* _Your instructions_
Rewrite the material below from the line that has "Image resolution: width=622" through the end, putting "sample" in place of "swatch" and changing nothing else. Leave the pictures out.

* _Input_
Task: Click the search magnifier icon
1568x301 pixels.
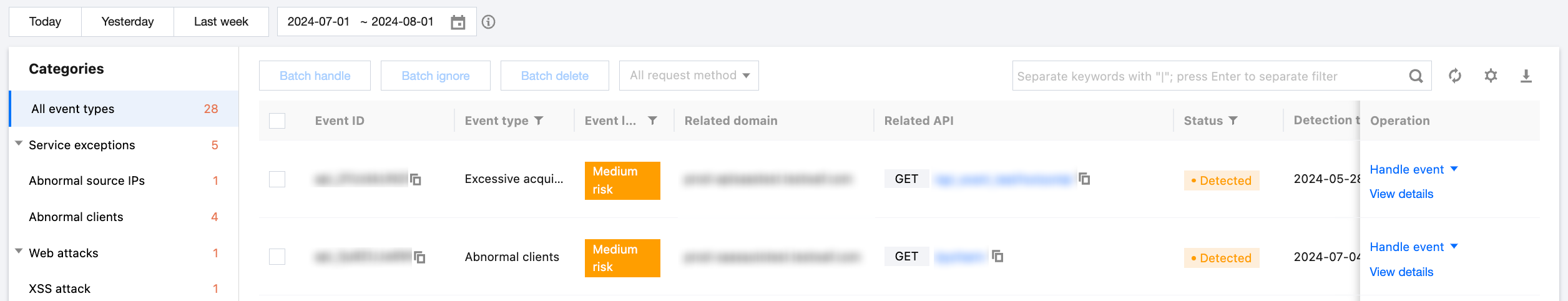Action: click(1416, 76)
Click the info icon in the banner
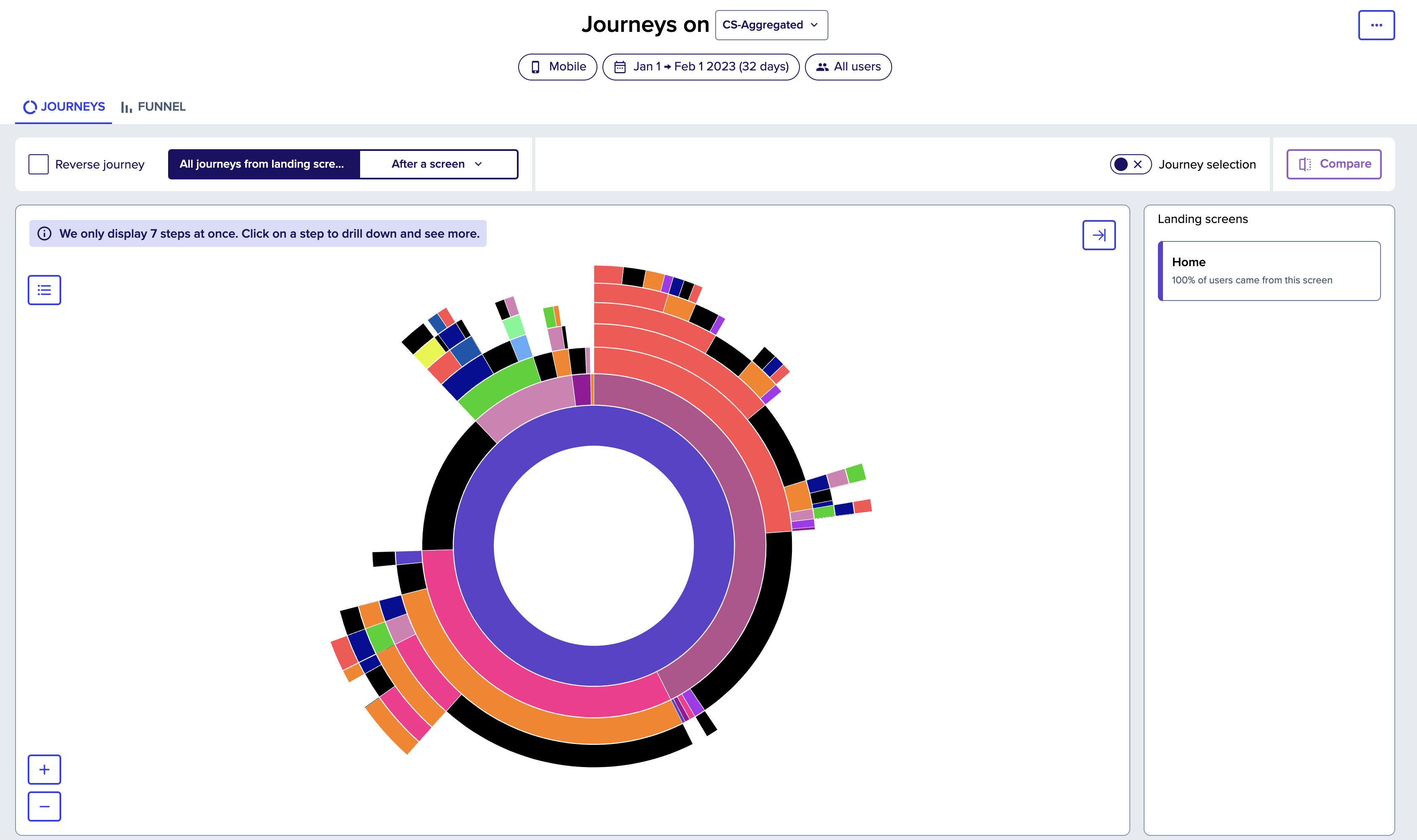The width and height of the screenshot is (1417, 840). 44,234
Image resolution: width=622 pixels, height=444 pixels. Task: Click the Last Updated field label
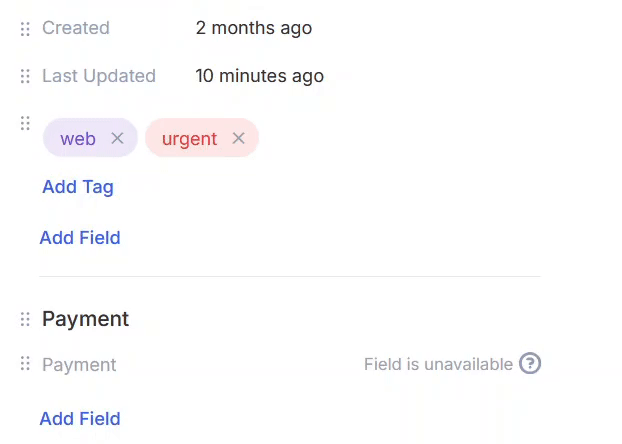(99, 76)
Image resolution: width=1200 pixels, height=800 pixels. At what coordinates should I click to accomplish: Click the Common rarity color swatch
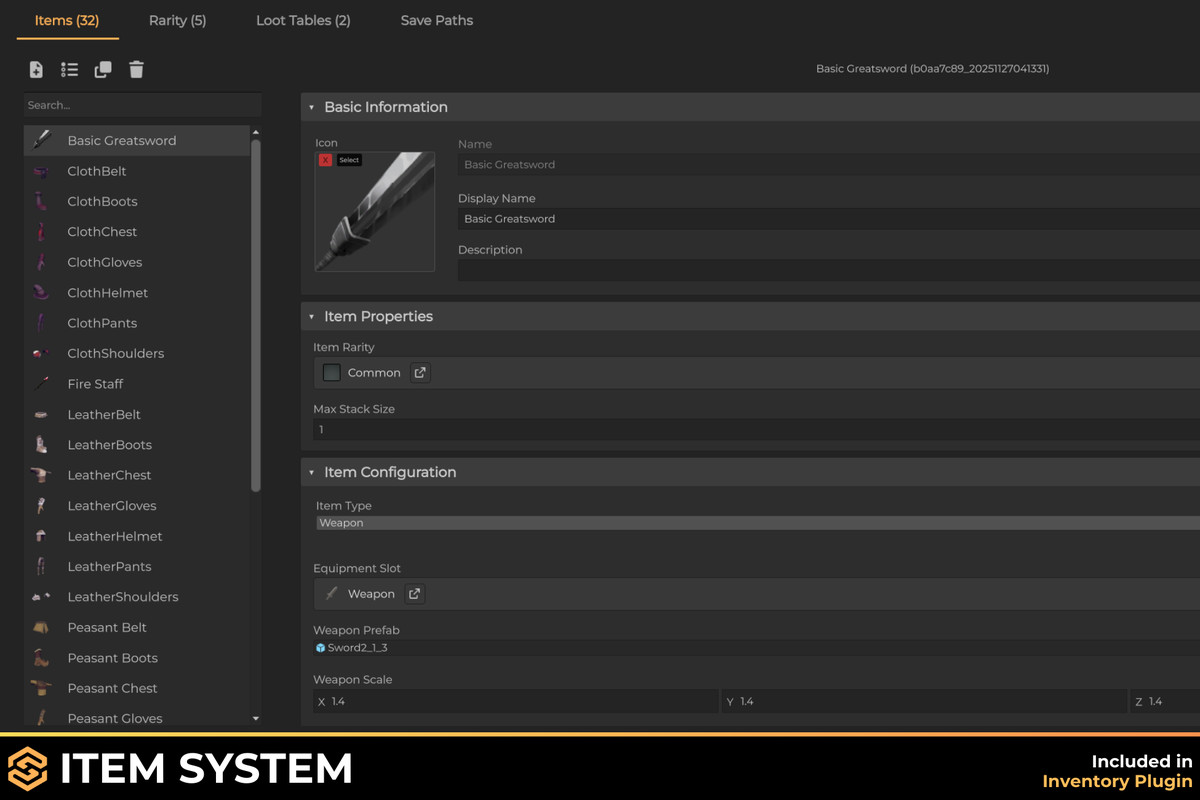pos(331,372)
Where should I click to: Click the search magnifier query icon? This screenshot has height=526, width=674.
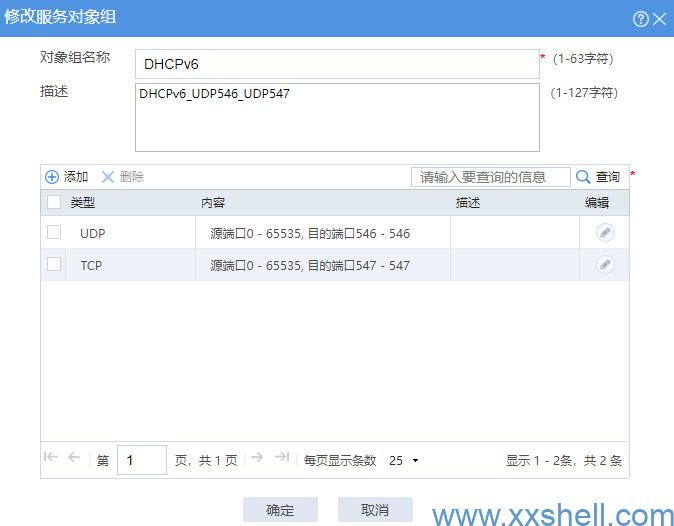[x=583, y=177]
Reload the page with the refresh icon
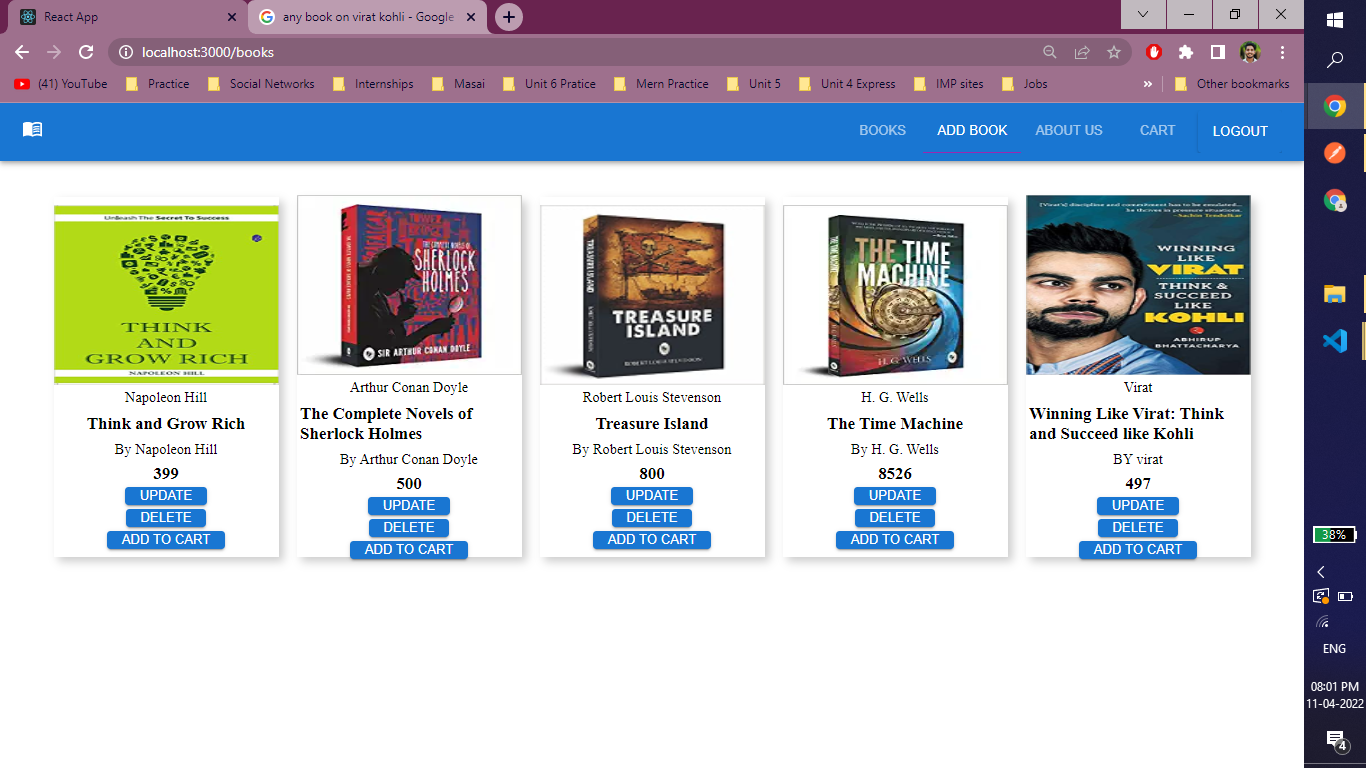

* _The answer_
Image resolution: width=622 pixels, height=444 pixels. Task: Click the Last Updated field label
(99, 76)
Image resolution: width=1200 pixels, height=800 pixels. At what coordinates should I click to accomplish: Click the Common rarity color sample
pos(331,372)
Where should I click to: Click the search magnifier query icon? This screenshot has height=526, width=674.
[x=583, y=177]
Reload the page with the refresh icon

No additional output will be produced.